Anti-hunting activist Heidi A. Prescott went to jail yesterday, claiming it was a tough stand for the First Amendment and hoping, not coincidentally, that it would be a rallying point for the animal-rights movement.
Prescott demanded to be sent to the Montgomery County jail "as a matter of conscience and principle" in her fight for animal rights. Prescott, national outreach director for The Fund for Animals Inc., was fined $500 in April for interfering with hunters on the opening day of Maryland's deer-hunting season last fall.
She has steadfastly refused to pay the fine. At a 15-minute contempt-of-court hearing yesterday, District Court Judge Edwin Collier imposed the maximum 15-day jail sentence.
In a shaky, nervous voice, Prescott defended her position as an act of civil disobedience minutes before she was handcuffed, photographed and strip-searched before her entry into the Rockville jail.
"I remain convinced that my behavior . . . was appropriate," Prescott, of Gaithersburg, said in a prepared statement. "I did not physically strike, obstruct, yell at, or insult any of the hunters with whom I communicated. I simply exercised my First Amendment right to voice my objections to the cruelties of sport hunting and to walk on public lands."
Maryland Department of Natural Resources police arrested her for talking to hunters and rustling leaves with her feet, which may have scared off the animals.
Collier, who offered to postpone his decision for 30 days to give Prescott a chance to reconsider, said, "The court has to enforce the collection of fines and treat everyone the same. When someone refuses, it constitutes contempt of court."
Collier's decision may have propelled Prescott to celebrity status in the animal-rights movement. Prescott is the first animal-rights activist to be jailed in the United States on a "hunter harassment" charge, according to activists and a Maryland wildlife official.
Wayne Pacelle, the fund's national director, assailed Prescott's sentence as a "draconian penalty" that would serve to spur the animal-rights cause.

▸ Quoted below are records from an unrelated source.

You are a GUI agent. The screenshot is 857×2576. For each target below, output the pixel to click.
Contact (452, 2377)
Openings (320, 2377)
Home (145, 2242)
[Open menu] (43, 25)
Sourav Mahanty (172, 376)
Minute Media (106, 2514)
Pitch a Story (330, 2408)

"The inordinately long sentence demonstrates the state is prepared to sacrifice First Amendment rights when it serves the special interests community," said Pacelle, who was at yesterday's hearing. "It is a privilege to hunt and a right to speak," he said. "The court favored a privilege over a fundamental right."
Prescott, in a telephone interview yesterday from the jail, said she "was real nervous. I don't have a feel for it yet." But she said she doesn't plan to waver. "I'm making a definite statement," said Prescott, 28. "I don't want anybody to pay my fine so I can get out. I would rather they donate the money to animal rights."
The soft-spoken Prescott said her involvement in the animal-rights movement has been a "gradual emotional, philosophical and intellectual decision."
As a youngster, Prescott said she and her family often visited relatives in Barre, Mass., who raised pigs and chickens. "I would never eat at their house," said Prescott, who 10 years ago became a strict vegetarian. "I couldn't reconcile playing with the animals in the spring and eating them in the winter."
Prescott, who studied to be a painter, said her activism has generated mixed reactions in her family. While her father, a counselor in Charlottesville, has been persuaded to become a vegetarian, Prescott said her mother "is not very supportive at all."
Prescott's sister Emily, 22, an animal-rights supporter, attended yesterday's hearing.
As a free-lance wildlife rehabilitator for five years, Prescott raised orphaned and injured animals and later set them free, she said. During this time, Prescott said she became familiar with Montgomery County's McKee Beshers Wildlife Management Area, where she, along with 13 others, were arrested Nov. 25.
Other animal-rights activists applauded Prescott's stand. "She's very courageous to stand up for a principle," said Carol Breinig, who recently lost an appeal of her conviction for harassing bow-hunters last fall. "This is a real inspiration to go ahead with our fight."